東京メトロ丸ノ内線の四谷三丁目駅からわずか徒歩30秒という絶好の立地に、炭火焼き鳥とワインの店「Gallo(ガッロ)」が5月13日オープンした。運営は、銀座でオーガニックイタリアン「Desse(デッセ)」や神楽坂のビストロ「Entraide(アントレイド)」を展開しているHATARAKU(東京都中央区、代表:伊藤清孝氏)。これまで四谷界隈にはなかった「炭火焼き鳥」X「ワイン」というスタイルを、リーズナブルな価格で毎日でも楽しんでもらいたいと同社にとっては初めての業態でのオープンとなる。今回の新店舗物件は、駅から至近であることや、路面に面する入口など好条件が揃った。それに伴い、人の流れや賑わいの程度、客層など様々な要素を考慮し、実は当初予定していたイタリアン業態を変更したという経緯がある。オープン準備の段階より同店を代表の伊藤氏から任されているシェフの船越貴文氏は、「この立地なら、焼き鳥を打ち出す形で、鶏料理とワインという新たなコンセプトの方が集客できると思いました。トスカーナで修業もしましたが、その後、焼き鳥屋でも経験があったので、イタリアン要素が入った鶏料理になったんです」と、業態を最終決定した当時をこう振り返った。イタリア帰りのシェフが作るイタリアン要素たっぷりの炭火焼き鳥とワインという組み合わせで、気軽に楽しめる普段使いに最適な店を目指す。
同店は1階が入口、階段を上がった2階が店舗スペースとなっているが、用途によって使い分けができる造りになっている。1日4名までの限定個室カウンター席は落ち着いた空間、接待に使える完全個室や半個室のスペース、そして一番広いメインホールという4つの空間を配置。四谷という場所柄、平日は近隣のオフィスワーカーに、また週末は地元の人々にとって使い勝手の良い店でありたいと、この店舗コンセプトに至ったという。
看板メニューの炭火焼き鳥は、「もも」「むね」「レバー」をはじめ10種類前後あり全て190円のリーズナブル価格。国産の新鮮な朝引き地鶏を使用しているが、常に様々なタイプの鶏の味を客に楽しんでもらうことを目指し、月替わりで地鶏の種類を変えていくという。取材時は、弾力があって歯ごたえが良い愛媛の媛っこ地鶏が使われていた。また生刺し(580円~)や鉄板焼きメニュー(380円~)にはコクのある味わいと強い歯ごたえが特徴の薩摩・知覧鶏を使い、肉本来の旨味が味わえる。加工肉メニューにもこだわり、マルサラ酒でなめらかなコクを出した「なめらかレバーペースト」(780円)や、噛むほどに肉の旨味が染み出る「自家熟成した鶏ハム」(480円)など、ワインがすすむ一品メニューも多数。他に、小川フェニックスの卵を使用したつまみ料理、煮込み、揚げ物、〆のご飯物まで揃う。イタリア修業経験者のシェフ船越氏が、スチームコンベクションオーブンや真空調理などの技法を駆使し、奥深い新たな鶏料理の美味しさを提供している。

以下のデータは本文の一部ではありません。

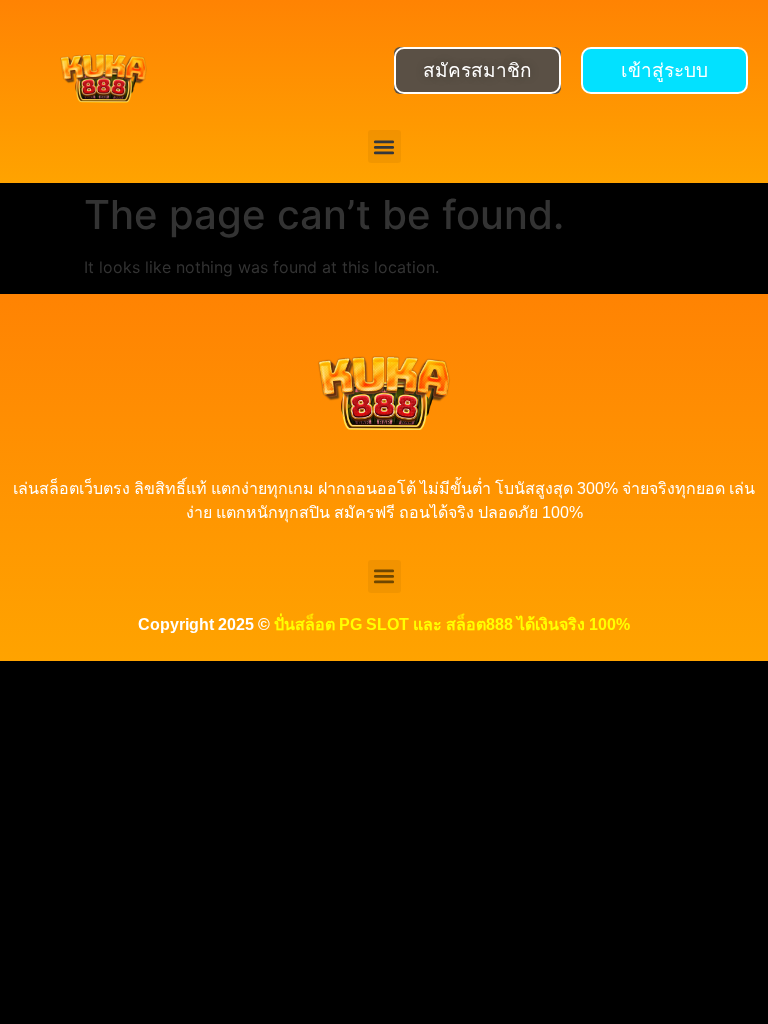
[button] (384, 146)
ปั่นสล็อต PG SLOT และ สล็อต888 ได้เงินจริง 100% (452, 624)
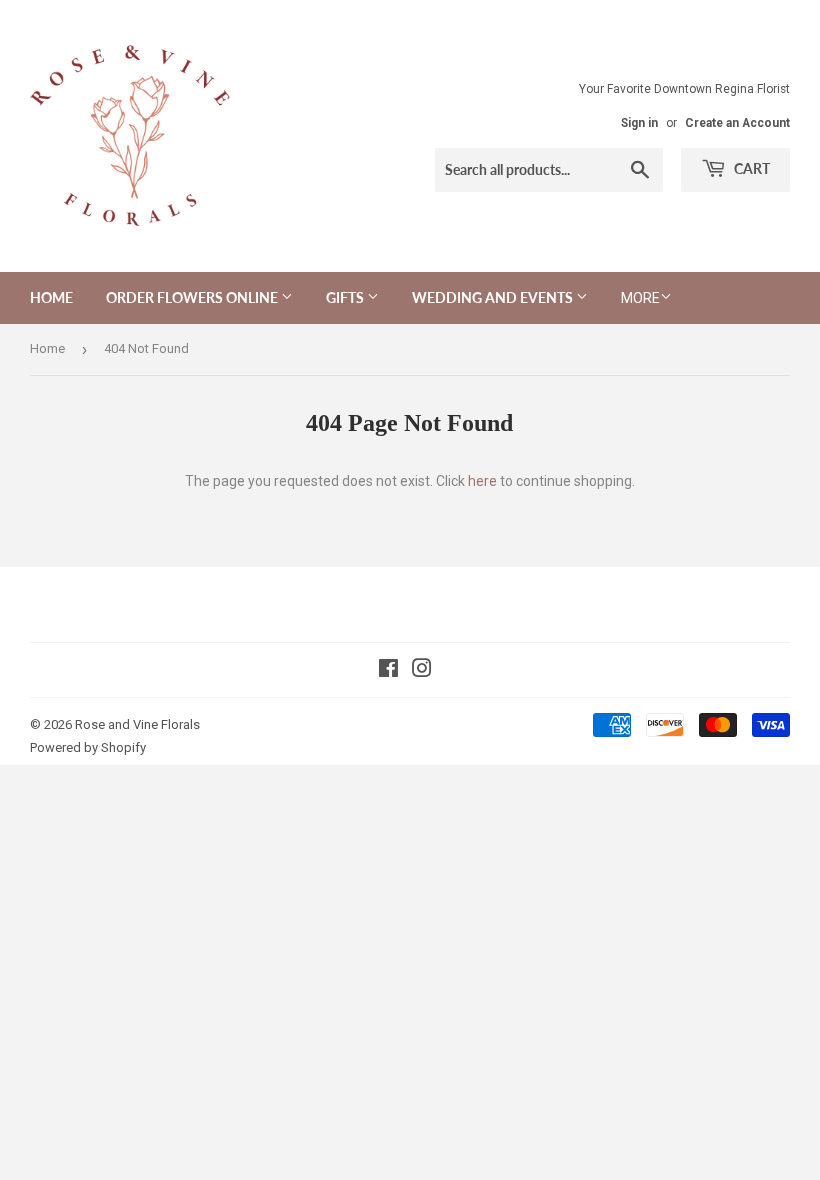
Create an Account (737, 123)
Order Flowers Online (193, 297)
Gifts (346, 297)
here (482, 481)
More (640, 298)
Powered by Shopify (88, 747)
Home (51, 297)
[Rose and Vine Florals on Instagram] (422, 671)
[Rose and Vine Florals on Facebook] (388, 671)
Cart (750, 168)
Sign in (639, 123)
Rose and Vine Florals (137, 724)
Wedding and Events (494, 297)
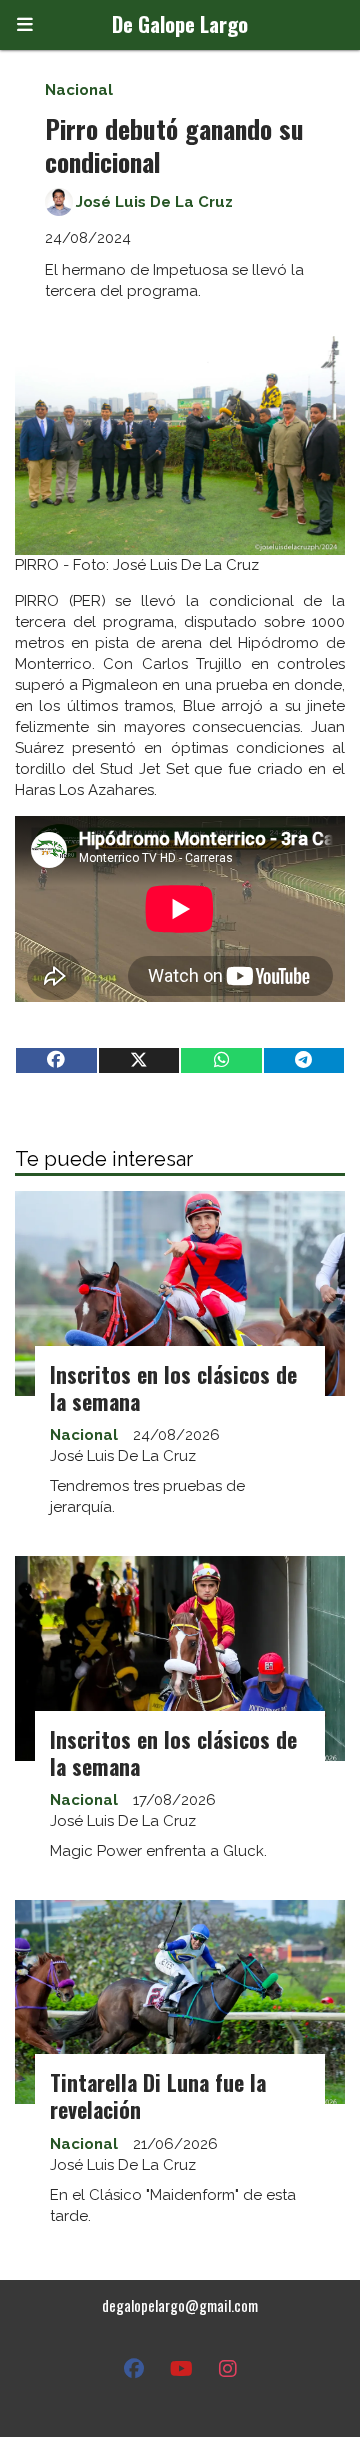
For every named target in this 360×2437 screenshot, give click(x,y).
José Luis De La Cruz (154, 202)
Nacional (79, 90)
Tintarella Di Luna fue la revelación (158, 2095)
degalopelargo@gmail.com (180, 2305)
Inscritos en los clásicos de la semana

「ワインのうんちくを語るのではなく、気軽にワイワイ楽しく飲んでもらいたい」と代表の伊藤氏が話すように、豊富な品数を誇る同店のワインは直接海外のインポーターから買い付けることでリーズナブルな価格での提供を実現した。欧州産をはじめ、ニューワールド系や日本ワインまで常時100種類ほどが揃い、ボトルは2300円~と懐にやさしく、値段を気にしないで気軽に飲めるのが嬉しい。グラスワインは500円からで、赤5種、白5種、泡1~2種を用意。他に同店自慢の「四谷いち!レモンサワー」(680円)や、ビール、カクテルは580円~。また日本酒は少数精鋭の品揃えで「本日のプレミアム日本酒」としてメニューに載る。ドリンクメニューには、「ワインは美味しく楽しく飲むのが1番!わからない時は一緒に選びましょう」とあり、同店が掲げる“気軽にワイワイ楽しく飲んでもらいたい”という想いがうかがえる。
同社は既存店オープン以来、「安心」「安全」「鮮度」「美味しさ」「季節感」を大切にし、国産食材と自然派野菜にこだわり、生産者とのつながりを大事にしてきた。3店舗目となる新店舗も、その姿勢に変わりはない。「この新店は、いろいろな意味で新しいつながりを作れるような店にしていきたい。いずれはランチ営業もやりたいですし、深夜営業の延長も検討し同業者にも利用してもらいたい」と語る船越シェフ。四谷という場所に誕生した、カジュアルでありながら料理とワインは本格派の大人が集える新しいスタイルの赤ちょうちん「Gallo」の今後に注目していきたい。